Probing the Peculiar Behavior of GRS 1915$+$105 at Near-Eddington Luminosity

Abstract

Abstract To understand the nature of supercritical accretion, we systematically analyzed the RXTE/PCA data of GRS 1915$+$105 in its quasi-steady states, by choosing data with small variability during 1999–2000. We applied a multicolor disk plus a thermal Comptonization model, and took into consideration accurate interstellar absorption, a reflection component (with an iron-K emission line), and absorption features from the disk wind self-consistently. The total luminosity ranges from $\sim $0.2$L_{\rm E}$ to slightly above $L_{\rm E}$. There is a strong correlation between the inner disk temperature and the fraction of the disk component.
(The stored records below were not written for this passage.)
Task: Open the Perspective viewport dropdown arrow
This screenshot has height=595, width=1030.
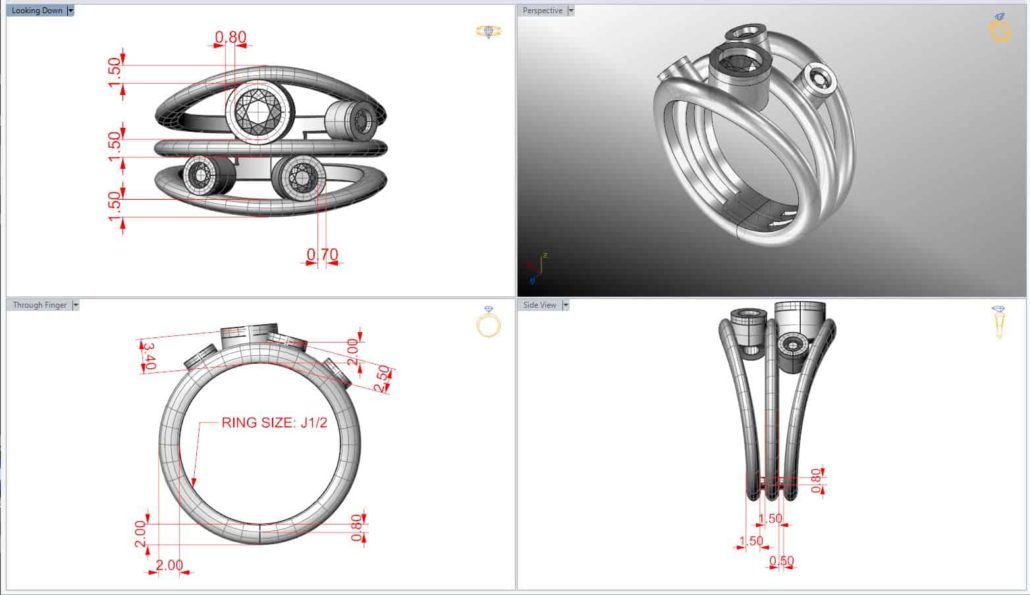Action: tap(571, 10)
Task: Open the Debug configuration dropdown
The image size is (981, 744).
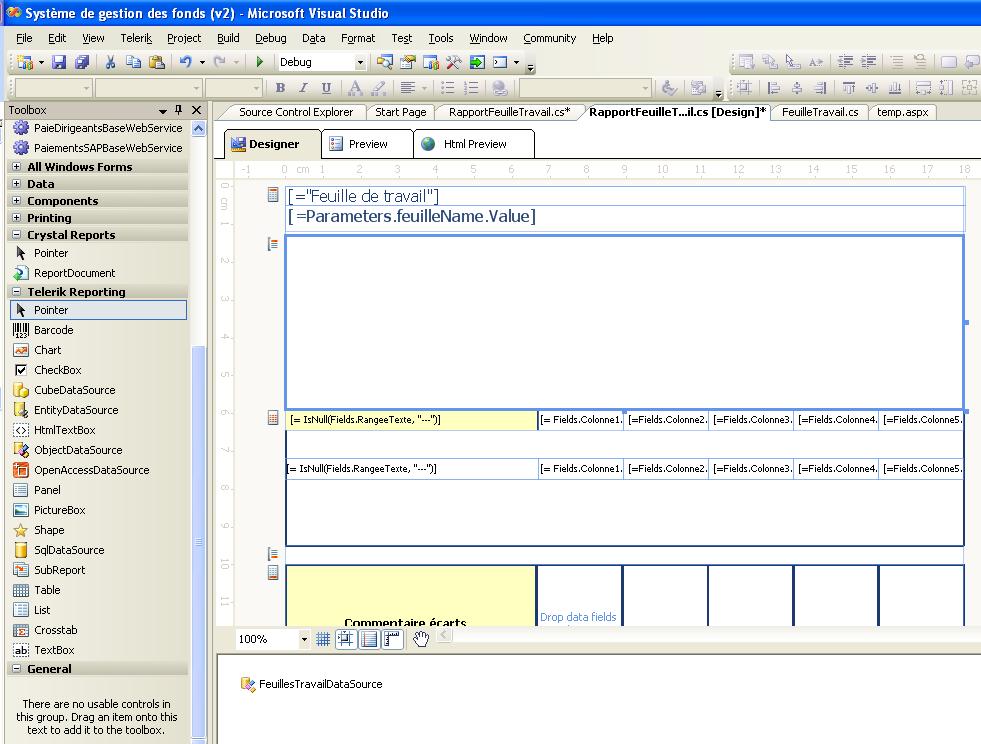Action: (360, 62)
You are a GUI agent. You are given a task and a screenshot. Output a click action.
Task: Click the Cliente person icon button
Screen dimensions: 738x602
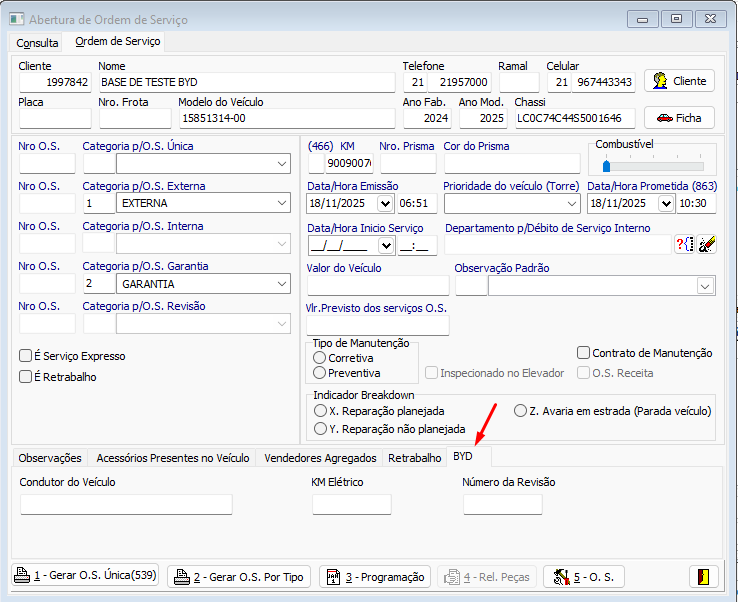[x=679, y=81]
Most of the Comptonization-dominated ($\gt$50% total flux) spectra show $T_{\rm in} \sim $ 1 keV with a high electron temperature of $\gt$10 keV, which may correspond to the very high state in canonical black hole X-ray binaries (BHBs). In contrast, the disk-dominated spectra have $T_{\rm in} \sim $ 2 keV with a low temperature ($<$10 keV) and optically thick Comptonization, and show two separate branches in the luminosity vs. innermost temperature ($L$–$T_{\rm in}$) diagram. The lower branch clearly follows the $L \propto T_{\rm in}^4$-track. Furthermore, by applying the extended disk blackbody (or $p$-free disk) model, we found that 9 out of 12 datasets with disk luminosity above 0.3$L_{\rm E}$ prefer a flatter temperature gradient than that in the standard disk ($p <$ 0.7). We interpret that, in the lower branch, the disk extends down to the innermost stable circular orbit, and the source is most probably in the slim-disk state. A rapidly spinning black hole can explain both the lack of the $L \propto T_{\rm in}^2$-track and a high value of the spectral hardening factor ($\sim $4) that would be required for a non-rotating black hole. The spectra in the upper branch are consistent with the picture of a truncated disk with low-temperature Comptonization. This state was uniquely observed from GRS 1915$+$105 among BHBs, which may be present at near-Eddington luminosity.